From the line containing "Select the Service Files row" to the last line of the data below, copy everything exactly and nothing else; pictures stay out.
━━━━━━━━━━━━━━━━━━━━━━━━━━━━━━
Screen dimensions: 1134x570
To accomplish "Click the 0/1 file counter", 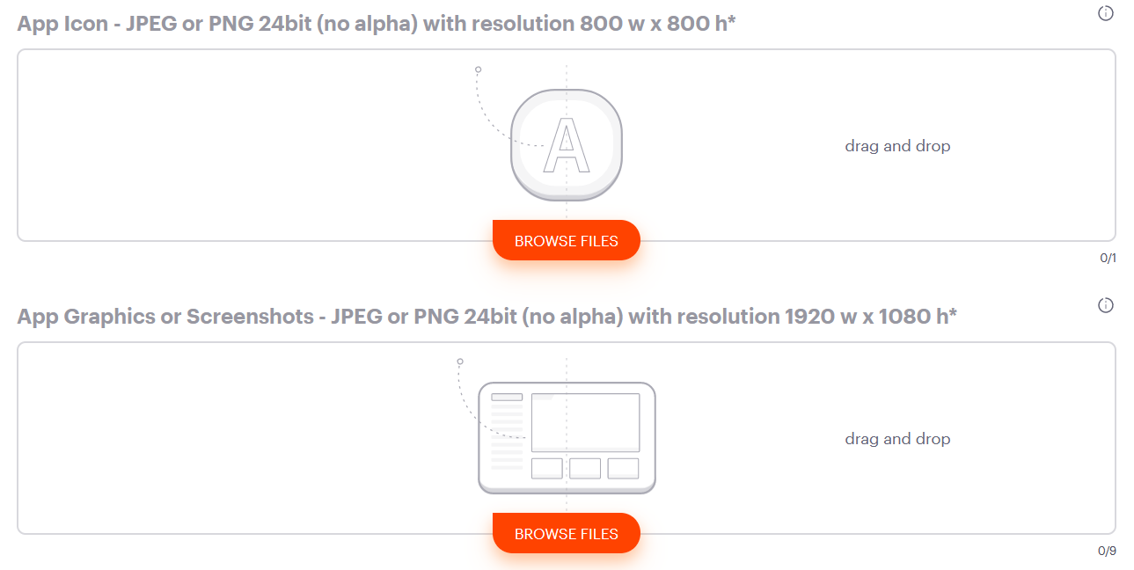I will point(1108,258).
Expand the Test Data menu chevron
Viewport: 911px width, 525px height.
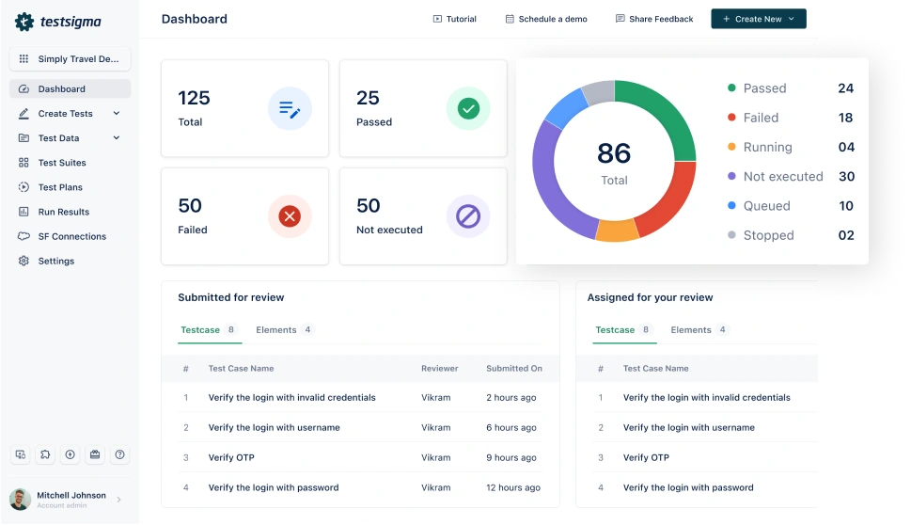tap(117, 138)
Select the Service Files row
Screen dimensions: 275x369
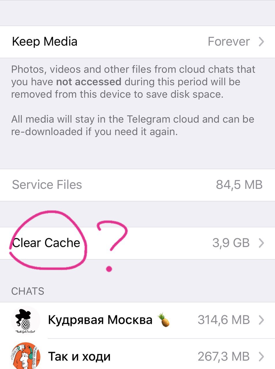[137, 185]
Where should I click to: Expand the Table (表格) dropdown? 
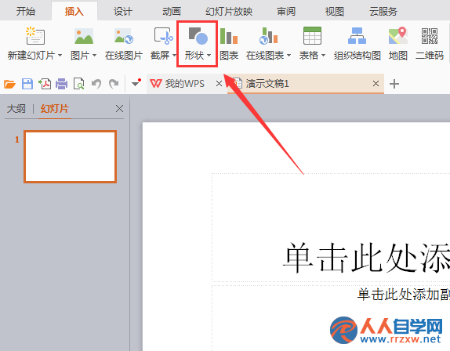(324, 56)
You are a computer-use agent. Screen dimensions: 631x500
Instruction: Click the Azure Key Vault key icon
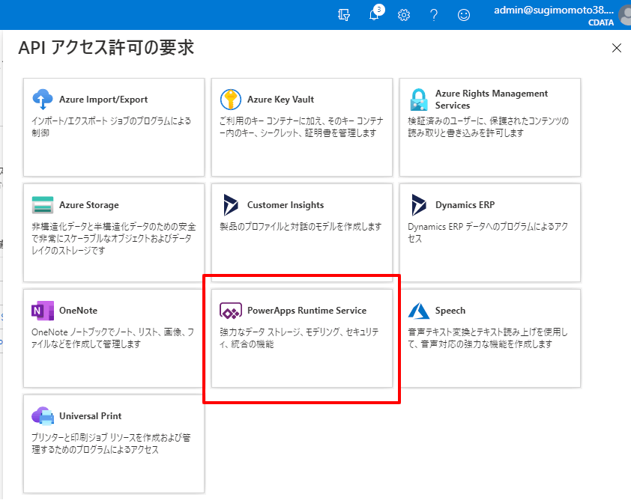pos(231,100)
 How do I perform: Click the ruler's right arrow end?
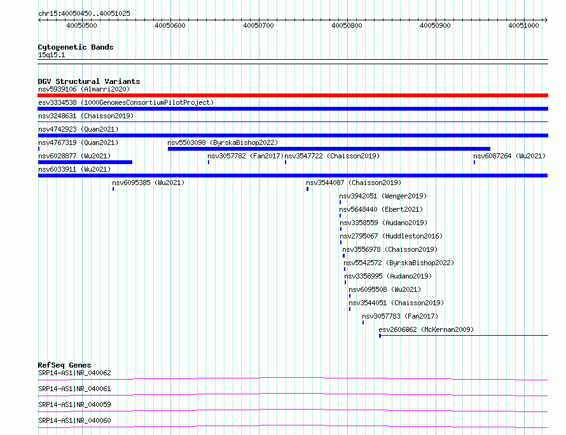pyautogui.click(x=546, y=20)
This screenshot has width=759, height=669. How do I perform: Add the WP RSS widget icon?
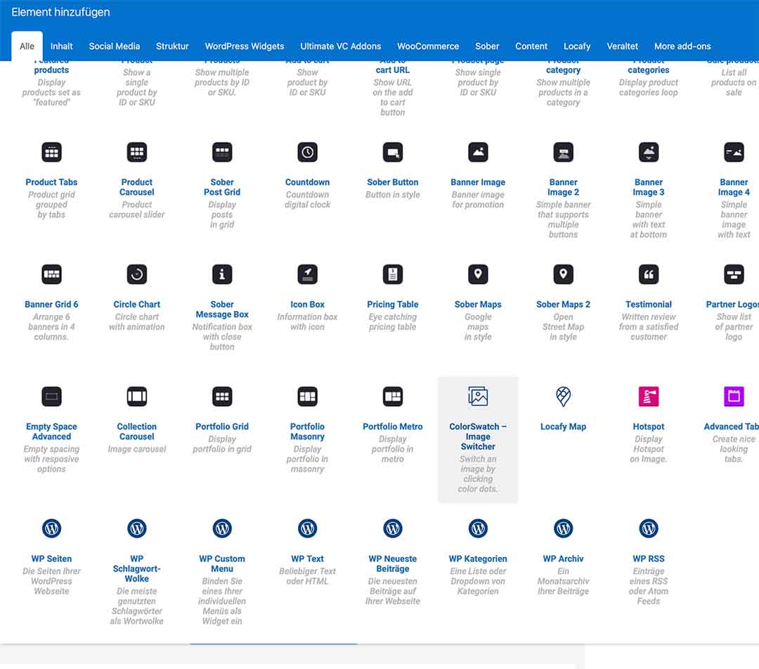[x=649, y=528]
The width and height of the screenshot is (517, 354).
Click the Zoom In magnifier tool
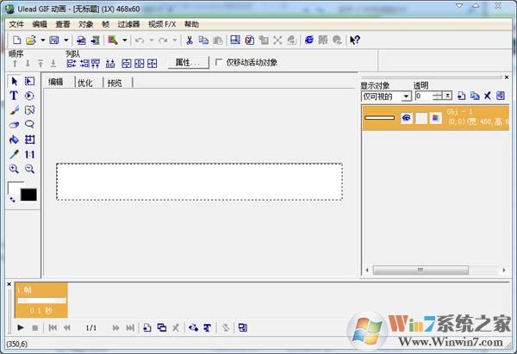(14, 169)
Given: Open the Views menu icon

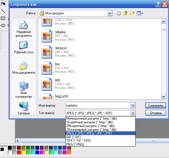Looking at the screenshot, I should click(x=140, y=13).
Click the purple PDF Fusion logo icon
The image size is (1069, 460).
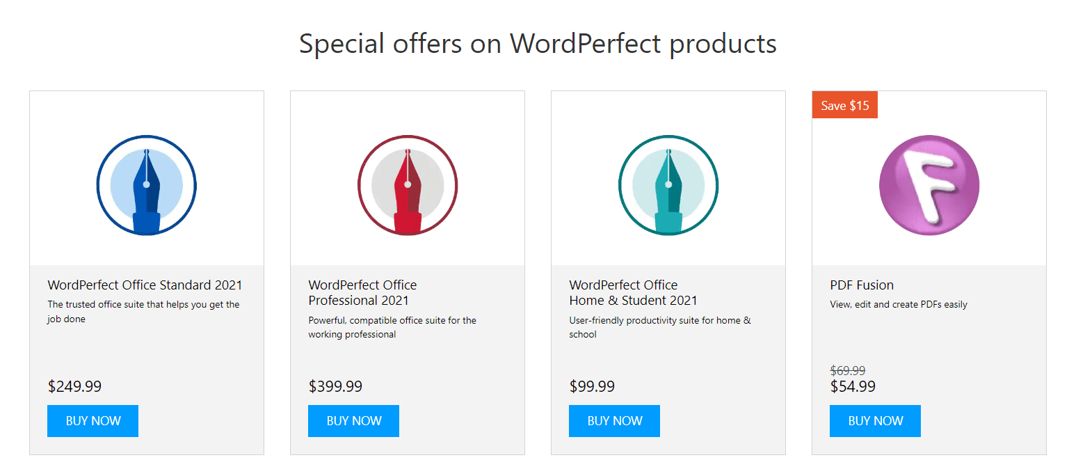pyautogui.click(x=929, y=186)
━━━━━━━━━━━━━━━━━━━━━━━━━━━━━━
— Output for this task —
Select the Service Files row
Screen dimensions: 275x369
[137, 185]
Where should I click to: Expand the Table (表格) dropdown? 
(324, 56)
You are a computer-use agent. Screen dimensions: 631x500
Instruction: Click the Azure Key Vault key icon
pos(231,100)
 How do I perform: Click the ruler's right arrow end?
pyautogui.click(x=546, y=20)
This screenshot has width=759, height=669. How do I perform: Add the WP RSS widget icon?
[x=649, y=528]
The width and height of the screenshot is (517, 354).
Click the Zoom In magnifier tool
(14, 169)
Given: Open the Views menu icon

Looking at the screenshot, I should click(x=140, y=13).
Click the purple PDF Fusion logo icon
The image size is (1069, 460).
pyautogui.click(x=929, y=186)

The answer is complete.